#### Brano proposto:
==========
Secondo Gardner questa sindrome sarebbe provocata dalla coercizione della volontà dei figli da parte di uno dei due genitori (“genitore alienante”), che causerebbe astio e rifiuto verso l’altro genitore (“genitore alienato”). Questi sentimenti di astio e di rifiuto, tuttavia, non devono essere originati da dati reali e oggettivi che riguardano il genitore alienato, ma, appunto, artatamente provocati dal genitore alienante.
Questa teoria, esterna al nostro Ordinamento, ha, tuttavia, trovato sempre più spazio negli ambienti giudiziari, ovviamente nelle infinite cause che riguardano l’affidamento dei minori, nelle quali questa è stata usata come argomento di difesa contro uno dei due genitori.
Ciò ha creato numerosi conflitti con il concetto di bigenitorialità, cioè il “diritto di mantenere un rapporto equilibrato e continuativo” con ciascuno dei genitori, introdotto con la riforma del 2006.
Sovente, infatti, i Giudici aditi sacrificano gli interessi dei figli sull’altare del principio della bigenitorialità, consentendo, appunto, ai minori, di continuare a frequentare un genitore violento.
==========
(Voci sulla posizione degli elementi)
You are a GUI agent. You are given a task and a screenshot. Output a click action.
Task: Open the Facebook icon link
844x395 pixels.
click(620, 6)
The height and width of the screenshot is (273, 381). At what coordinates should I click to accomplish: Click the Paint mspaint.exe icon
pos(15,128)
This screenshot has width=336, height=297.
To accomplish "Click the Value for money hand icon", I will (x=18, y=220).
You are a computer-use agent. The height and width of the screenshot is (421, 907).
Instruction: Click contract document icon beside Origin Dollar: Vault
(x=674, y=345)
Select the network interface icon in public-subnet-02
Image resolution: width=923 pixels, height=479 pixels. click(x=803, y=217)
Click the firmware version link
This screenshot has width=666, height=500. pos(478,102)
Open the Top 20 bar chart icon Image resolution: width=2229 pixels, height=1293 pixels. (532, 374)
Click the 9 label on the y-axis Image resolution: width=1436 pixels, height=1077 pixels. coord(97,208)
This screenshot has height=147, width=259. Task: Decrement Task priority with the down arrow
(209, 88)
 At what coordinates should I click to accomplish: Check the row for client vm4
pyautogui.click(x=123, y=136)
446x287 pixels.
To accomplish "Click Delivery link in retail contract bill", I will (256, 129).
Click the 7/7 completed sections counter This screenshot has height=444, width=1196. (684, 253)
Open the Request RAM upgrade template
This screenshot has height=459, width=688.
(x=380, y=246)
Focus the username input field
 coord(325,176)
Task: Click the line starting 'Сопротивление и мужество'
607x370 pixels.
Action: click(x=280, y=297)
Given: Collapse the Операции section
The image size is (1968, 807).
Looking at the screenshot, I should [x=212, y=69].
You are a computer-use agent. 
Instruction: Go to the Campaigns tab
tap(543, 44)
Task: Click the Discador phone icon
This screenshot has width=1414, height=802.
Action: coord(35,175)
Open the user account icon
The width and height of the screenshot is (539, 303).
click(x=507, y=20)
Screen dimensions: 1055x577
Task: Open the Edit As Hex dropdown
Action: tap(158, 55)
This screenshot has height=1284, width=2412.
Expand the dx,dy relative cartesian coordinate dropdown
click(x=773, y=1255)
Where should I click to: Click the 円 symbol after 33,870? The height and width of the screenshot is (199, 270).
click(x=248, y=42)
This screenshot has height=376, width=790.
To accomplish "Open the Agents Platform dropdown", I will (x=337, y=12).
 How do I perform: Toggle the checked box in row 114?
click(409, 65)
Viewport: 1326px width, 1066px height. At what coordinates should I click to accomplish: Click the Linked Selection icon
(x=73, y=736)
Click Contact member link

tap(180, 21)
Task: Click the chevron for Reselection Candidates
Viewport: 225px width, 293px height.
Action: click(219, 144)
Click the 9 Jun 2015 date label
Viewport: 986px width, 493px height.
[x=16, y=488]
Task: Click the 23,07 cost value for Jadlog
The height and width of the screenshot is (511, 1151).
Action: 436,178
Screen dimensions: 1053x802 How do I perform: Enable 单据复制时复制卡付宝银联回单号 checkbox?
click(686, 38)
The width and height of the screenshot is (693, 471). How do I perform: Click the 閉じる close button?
==========
#### Compiti scritti:
[1] In base al brano, con quale riforma è stato introdotto il concetto di bigenitorialità?
[2] Riscrivi il passo del brano da "Secondo Gardner questa" fino a "dei due genitori." compreso, sostituendo "astio" con "rancore".

#### Soluzioni dei compiti:
[1] Con la riforma del 2006.

[2]
Secondo Gardner questa sindrome sarebbe provocata dalla coercizione della volontà dei figli da parte di uno dei due genitori (“genitore alienante”), che causerebbe rancore e rifiuto verso l’altro genitore (“genitore alienato”). Questi sentimenti di rancore e di rifiuto, tuttavia, non devono essere originati da dati reali e oggettivi che riguardano il genitore alienato, ma, appunto, artatamente provocati dal genitore alienante.
Questa teoria, esterna al nostro Ordinamento, ha, tuttavia, trovato sempre più spazio negli ambienti giudiziari, ovviamente nelle infinite cause che riguardano l’affidamento dei minori, nelle quali questa è stata usata come argomento di difesa contro uno dei due genitori.